C’est grâce au gouvernement américain et à l’Iran que la position d’Israël s’est renforcée dans la région. Les États-Unis ont créé un vide en se retirant. Les régimes sunnites se tournent vers Israël dans l’espoir de regarnir leurs rangs: tant que les Iraniens rêvent de détruire Israël, ils peuvent compter sur ces hérétiques de sionistes, enfants de la mort – ce ne sont pas eux qui iront les trahir.

Mais rien ne dure éternellement. Le régime des Blancs en Afrique du Sud a joui longtemps du statut de place-forte occidentale en Afrique face aux tentatives de subversion soviétiques. Quand l’Urss s’est effondrée, le régime a perdu son point d’ancrage. Lorsque la guerre entre sunnites et chiites sera terminée, nos amis saoudiens s’évanouiront. Pour eux, Israël n’est qu’un parapluie par ciel couvert.
 
Parallèlement, nous perdons le soutien tous azimuts de l’opinion publique américaine et de son appareil politique. Les évangélistes resteront de notre côté, de même qu’une petite minorité de Juifs orthodoxes non-h’aredim [2], ainsi que quelques milliardaires juifs. Le camp libéral aux États-Unis, y compris une masse de jeunes Juifs, n’est pas enchanté par ce qui se voit et s’entend à propos d’Israël. Ils s’en détournent. La même chose est vraie en Europe occidentale. L’espace libre est comblé par la propagande du BDS [3]. 
 
Rien d’étonnant à ce que l’administration américaine n’affiche guère d’enthousiasme face aux requêtes israéliennes d’augmentation des aides. «Si vous êtes si proches des Chinois, des Indiens, des Russes et des Saoudiens, pourquoi devrions-nous ajouter des milliards supplémentaires à l’appui de votre défense?» demandent-ils. «Nous avons déjà suffisamment donné. Maintenant, à vous de contribuer.»
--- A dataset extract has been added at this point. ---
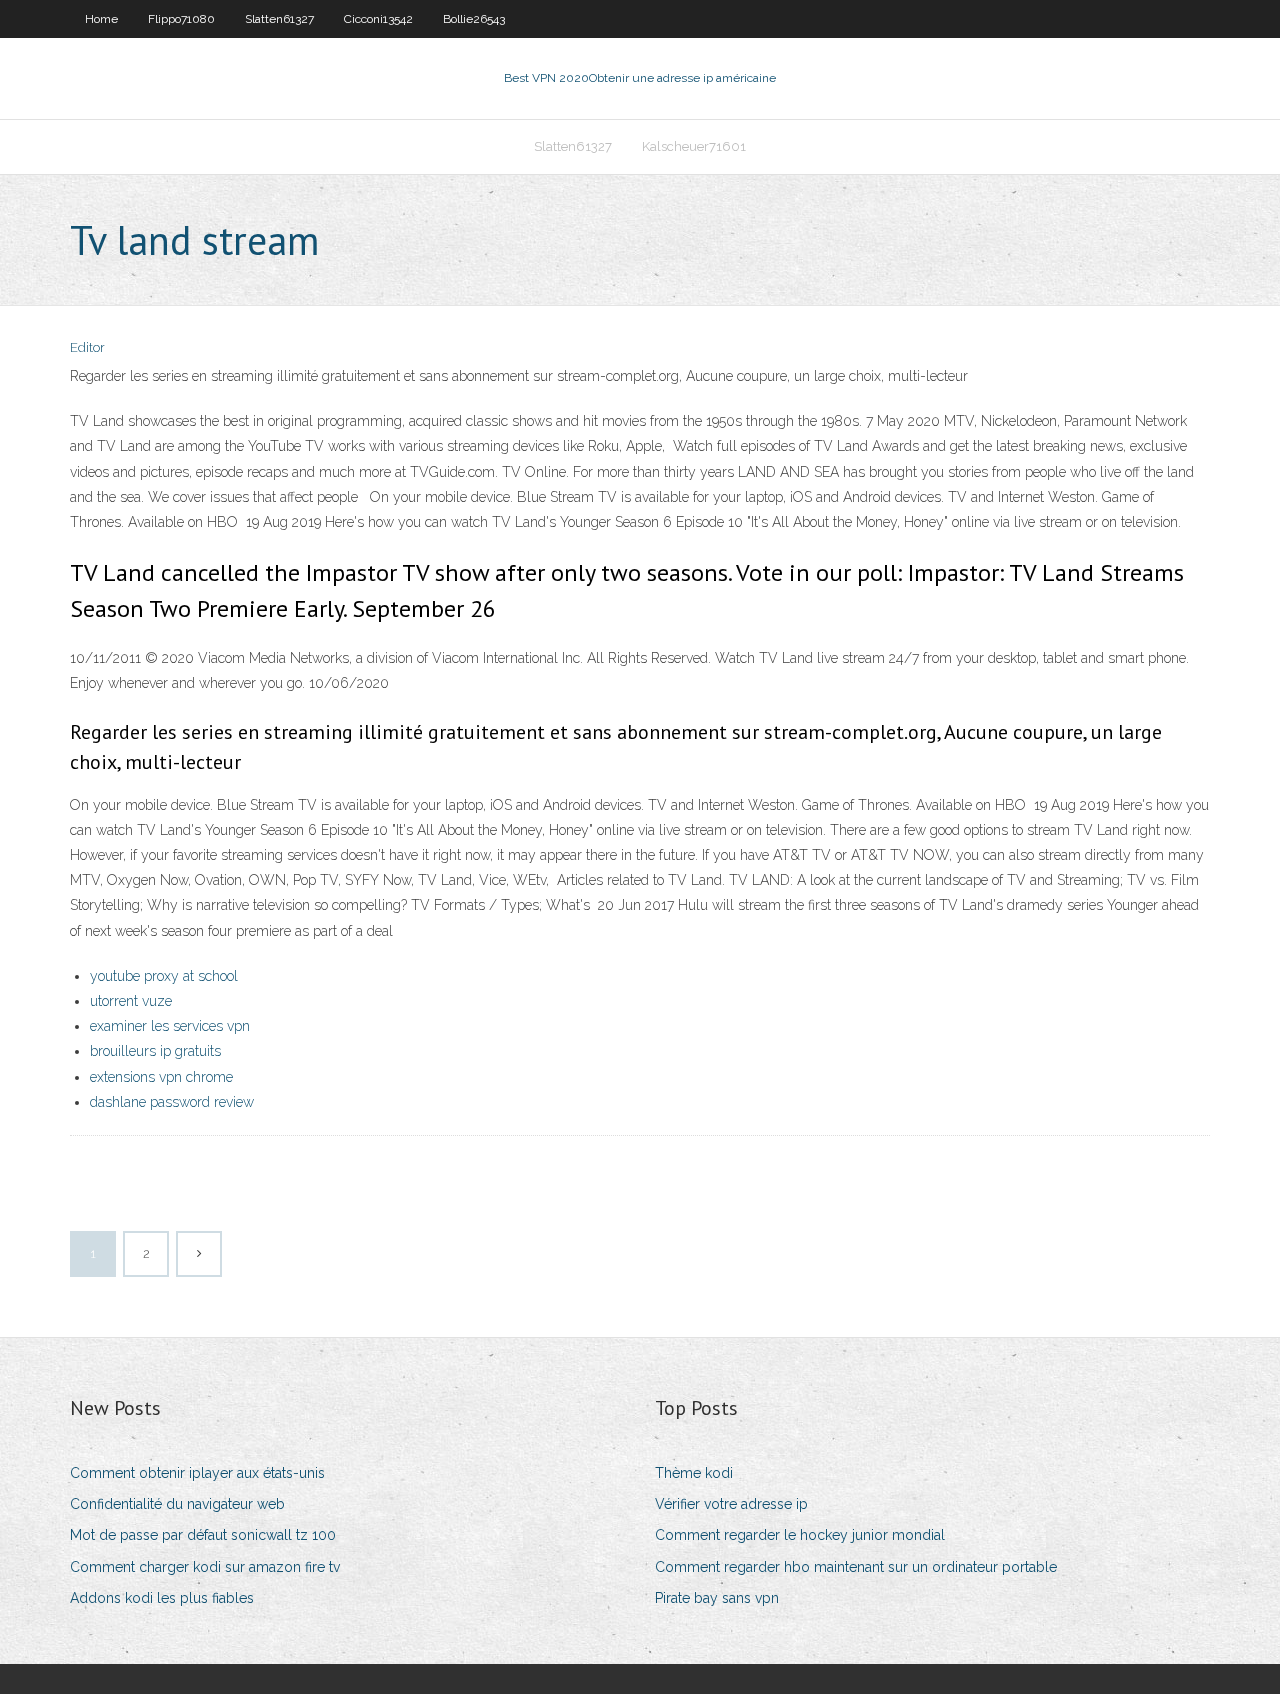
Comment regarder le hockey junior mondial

Un jour viendra peut-être où nous nous demanderons si nous n’avons pas vendu notre droit d’aînesse pour un plat de lentilles. D’ici là, nous continuerons à entretenir de tendres liaisons avec les régimes les plus douteux et les plus corrompus du monde. C’est ce qu’on appelle une victoire à l’israélienne.

NOTES

[1] “Libéral” est ici pris au sens politique des idéaux démocratiques, comme dans les pays anglo-saxons, et non au sens économique que le terme a généralement en France. L’ultra-libéralisme en matière d’économie va au contraire bon train depuis l’accession au pouvoir de Bibi Nétanyahou, écrasant comme ici sinon plus les classes défavorisées et moyennes, tandis que les valeurs démocratiques s’affaissent.

[2] Le mouvement qui prône les sanctions et le boycott indifférencié des produits israéliens de quelque côté de la ligne verte qu’ils proviennent.

[3] Le monde des “craignants-Dieu” qui ne reconnaissent pour loi que celle de la Torah (écrite et orale) et certes pas celles des hommes – telles les Lois fondamentales d’Israël, État dont ils réfutent pour la plupart l’existence même.

* Né à Tanger en 1943 et arrivé en Israël à l’âge de onze ans, diplômé en histoire contemporaine de l’université de Tel-Aviv et du collège d’Oxford où il obtint son PhD, Shlomo Ben-Ami a également étudié la littérature arabe classique et maîtrise tant l’anglais que l’hébreu ; tant le français que l’espagnol. Historien de l’Israël et du Moyen-Orient modernes, comme de l’Espagne entre république et franquisme, il était tout désigné pour devenir en 1986 le premier ambassadeur d’Israël en ce pays. Mais ce fin diplomate qui mena des commissions de négociation, devenu une fois de retour au pays député du parti travailliste, fut aussi et entre autres fonctions le ministre des Affaires étrangères du cabinet d’Ehud Barak (2000-2001) et tenta de faire aboutir les pourparlers avec les Palestiniens – comme il le raconta lors d’une rencontre avec les Amis de Shalom Akhshav (LPM avant la lettre).